__Selected extract__:
** begin **

Data recovery and disk repair questions and discussions related to old-fashioned SATA, SAS, SCSI, IDE, MFM hard drives - any type of storage device that has moving parts
February 11th, 2025, 13:10
operating temperature, storage temperature, humidity, age (manufactured in 2010) on 2.5" and 3.5" HDDs all cause long term demagnetization and bit rot of these HDDs?
February 11th, 2025, 13:58
No. Thank you.
February 12th, 2025, 6:36
What causes the demagnetization of 2.5" HDDs? Is it inevitable?
Here where I live it is impossible to control the temperature and humidity, which varies from 34-36C 58-67%
February 12th, 2025, 7:42
February 12th, 2025, 7:59
some answers yes, some no, which one is true? which one to trust? that's why I asked here where there are more experts in the HDD area
Do 2.5" HDDs become demagnetized in the long term due to high temperatures and high humidity in the place where they are stored?
For example, in my case, 34-36C humidity 58-68% and the oldest HDDs I have were manufactured in 2010, the others in 2016. I don't use them intensively for backups, I access them once a year.
February 13th, 2025, 15:18
I see. Is this your new obsession? First the refurbished drives, now this?
February 13th, 2025, 15:23
It's not an obsession, it's learning about 2.5" HDDs and the serious problems of demagnetization and bit rot.
February 13th, 2025, 19:32
woodtoy wrote:It's not an obsession, it's learning about 2.5" HDDs and the serious problems of demagnetization and bit rot.
If you say so ..
February 15th, 2025, 13:08
operating temperature, storage temperature, humidity, age (manufactured in 2010) on 2.5" and 3.5" HDDs all cause long term demagnetization and bit rot of these HDDs?
February 15th, 2025, 15:10
Yes. Affirmative.
February 25th, 2025, 7:55
Some people say that humidity and high temperature (34-36C, 57-67%) causes demagnetization and bit rot in 2.5" HDDs, other people say that it does not and that only strong magnets cause these problems, what is the truth?
February 25th, 2025, 11:52
Some people say that humidity and high temperature (34-36C, 57-67%) causes demagnetization and bit rot in 2.5" HDDs
They're probably right. Do they also tell the speed of these processes, before they become a problem? Days? Weeks? Years?
What problem are you trying to solve / answer? If it's okay to buy old (refurbished) hard drives and rely on them?
April 5th, 2025, 8:28
Will long-term storage of 2.5" HDD at 34-36C and 58-68% humidity cause demagnetization of the platters? demagnetize corrupt files
April 5th, 2025, 10:06
woodtoy wrote:demagnetize corrupt files
Try restart your chat bot, this makes no sense.
April 5th, 2025, 11:38
You still haven't answered the question about storage temperature and demagnetization of 2.5" laptop HDDs
April 7th, 2025, 1:24
This is what AI is bringing us, people.

** end **

__Excerpted records__:
** begin **

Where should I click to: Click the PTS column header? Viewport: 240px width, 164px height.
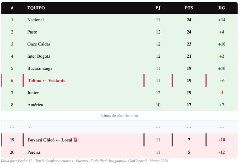click(189, 8)

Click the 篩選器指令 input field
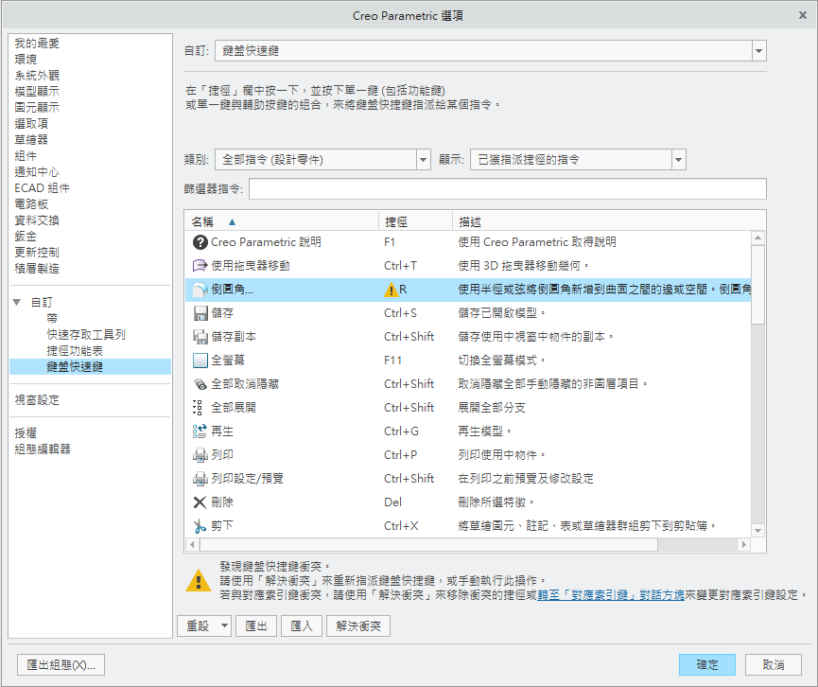[506, 189]
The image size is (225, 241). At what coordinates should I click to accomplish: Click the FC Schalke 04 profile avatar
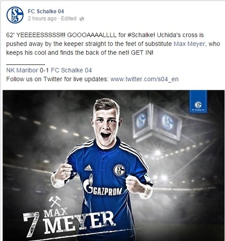coord(15,15)
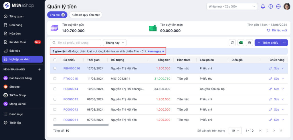The image size is (293, 140).
Task: Toggle the select-all checkbox in the table header
Action: [55, 60]
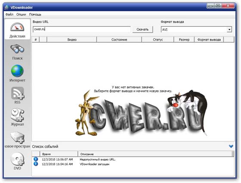Sort by the Состояние column header
Screen dimensions: 241x183
pos(119,40)
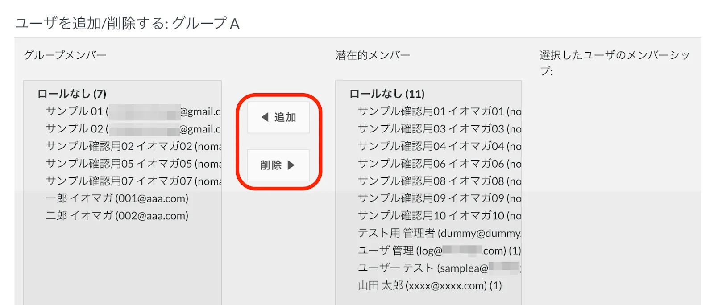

** end **

__Goals__:
**a.** Rewrite the records with "Viewport" replaced by "Display" and everything else left as is, omitting the pictures.
**b.** Write the next part of the forum thread about hard drive demagnetization.
The records have no connection to the forum thread.

__Task-by-task answers__:
**a.**
Where should I click to: Click the PTS column header? Display: 240px width, 164px height.
click(189, 8)

Click the 篩選器指令 input field
[506, 189]
The image size is (225, 241). At what coordinates should I click to accomplish: Click the FC Schalke 04 profile avatar
coord(15,15)
The image size is (293, 140).
Task: Toggle the select-all checkbox in the table header
Action: [55, 60]
Sort by the Состояние column header
Screen dimensions: 241x183
pos(119,40)

**b.**
April 7th, 2025, 5:09
woodtoy wrote:You still haven't answered the question about storage temperature and demagnetization of 2.5" laptop HDDs
Your initial question makes zero sense.
operating temperature, storage temperature, humidity, age (manufactured in 2010) on 2.5" and 3.5" HDDs all cause long term demagnetization and bit rot of these HDDs?
For example, you ask, "does storage temperature cause long term demagnetization and bit rot". While storage temperature may be a factor in hard drive degradation, your question is nonsensical. And all you do is ask nonsensical questions. Of course you don't get serious answers.
April 7th, 2025, 7:35
What would be a meaningful question? I tried to be as serious as possible but you don't like to share knowledge
2.5" laptop HDDs are magnetic items, the loss of magnetism in the platters is something serious that compromises the files, I don't have technical knowledge of what the magnetism of these HDDs is like but my storage conditions are bad I don't have temperature control it varies between 34-36C and I would like to find out if this temperature slowly causes the loss of magnetism in 2.5" laptop HDDs, the humidity is also not perfect it varies between 58-68% does it also cause demagnetization?
April 7th, 2025, 8:51
Okay, even if you'd rephrase the question into something coherent, then you ask too much, too specific. Say humidity affects metal parts, temperature affects magnetitic properties to a degree, age affects lubrication properties, let's assume all this, then by no means this would be accurate enough to predict failure of shelved hard drives, and whether or not data on them would be intact in 5, 10 or 20 years. And to test these things, you'd actually need to have to an enough large population of drives you test under varying sets of parameters. And by the time you complete the tests the results might very well be irrelevant due to new technology and such, higher densities, different materials etc..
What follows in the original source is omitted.